La prova documentale di cui al comma precedente dev' essere fornita anche quando le merci in relazione alle quali il pagamento è stato operato siano state cedute dopo lavorazione, trasformazione, montaggio, assemblaggio o adattamento di esse .
Le merci si presumono cedute nei casi previsti dall' art . 53, comma 1 e 2, del decreto del Presidente della Repubblica 26 ottobre 1972, n . 633 . I rimborsi delle somme pagate per imposta sul valore aggiunto rimangono regolati unicamente dalle disposizioni concernenti detta imposta ."
L' articolo citato è sostanzialmente simile all' art . 10 del decreto legge italiano 10 luglio 1982, n . 430 ( GU della Repubblica italiana del 13 . 7 . 1982, n . 190, pag . 4931 ), di cui si trattava nella causa 199/82, Amministrazione delle finanze dello Stato / San Giorgio ( Racc . 1983, pag . 3595 ) e che decadde per la mancata conversione in legge . Nella sentenza emessa nella causa 199/82 la Corte di giustiza ha affermato chiaramente che disposizioni come quelle del predetto art . 10 sono in contrasto con il diritto comunitario .
La Commissione comunicava per iscritto alle autorità italiane i suoi dubbi circa la compatibilità dell' art . 19 del decreto legge n . 688 col diritto comunitario . Le autorità italiane non rispondevano nel merito, ma dichiaravano di essere in attesa di una pronuncia della Corte costituzionale italiana . In seguito la Commissione emetteva un parere motivato a norma dell' art . 169 del trattato CEE, ma non riceveva alcuna risposta sostanziale dalle autorità italiane .
Il 2 maggio 1986 la Commissione ha proposto dinanzi alla Corte di giustizia un ricorso inteso a far dichiarare che la Repubblica italiana è venuta meno agli obblighi impostile dagli artt . 5,9 e segg . e 95 del trattato CEE col trasferire sul contribuente l' onere di provare che oneri e tasse nazionali indebitamente corrisposti, perché contrari agli artt . 9 e segg . e 95 del trattato CEE, non sono stati traslati ad altri soggetti, con l' ammettere a questo proposito solo la prova documentale e con l' attribuire a dette disposizioni nazionali effetto retroattivo . Essa ha chiesto anche di dichiarare che la Repubblica italiana è venuta meno agli obblighi impostile dall' art . 5 del trattato CEE e dal regolamento ( CEE ) n . 1430/79 ( GU 1979, n . L 175, pag . 1 ), legiferando in materia di rimborso dei dazi stabiliti dalla tariffa doganale comune e dei diritti all' importazione e all' esportazione stabiliti nell' ambito della politica agricola comune .

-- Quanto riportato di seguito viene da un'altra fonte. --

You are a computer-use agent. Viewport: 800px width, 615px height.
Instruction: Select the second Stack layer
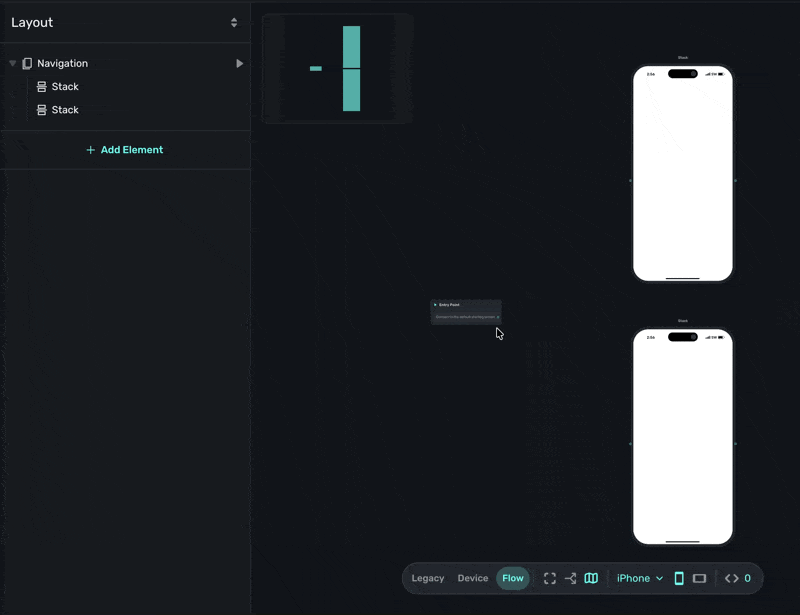click(x=65, y=110)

La Commissione sostiene che il precitato art . 19 si riferisce tanto ai tributi istituiti dalle leggi nazionali quanto a quelli istituiti dalla normativa comunitaria ( tariffa doganale comune e regolamenti in materia agricola ). Quanto ai tributi istituiti dalle leggi nazionali, l' art . 19 sarebbe incompatibile con il diritto comunitario, in particolare con gli artt . 5, 9 e segg . e 95 del trattato, poiché impone al contribuente l' onere di provare che le tasse indebitamente corrisposte non sono state trasferite ad altri soggetti e poiché ammette a questo proposito solo la prova documentale : ( vedasi sentenza San Giorgio, punto 14 della motivazione ). Inoltre, l' art . 19 è retroattivo ( punto non esaminato nella sentenza San Giorgio ), il che aggraverebbe l' infrazione del diritto comunitario e renderebbe il rimborso ancora più dificile poiché gli operatori non avrebbero potuto prevedere precedentemente quale prova sarebbe stata loro richiesta in base all' articolo di cui trattasi . Quanto ai tributi istituiti dalla normativa comunitaria, l' art . 19 costituirebbe un' illecita interferenza in un settore disciplinato dal diritto comunitario, in particolare dal regolamento del Consiglio n . 1430/79 .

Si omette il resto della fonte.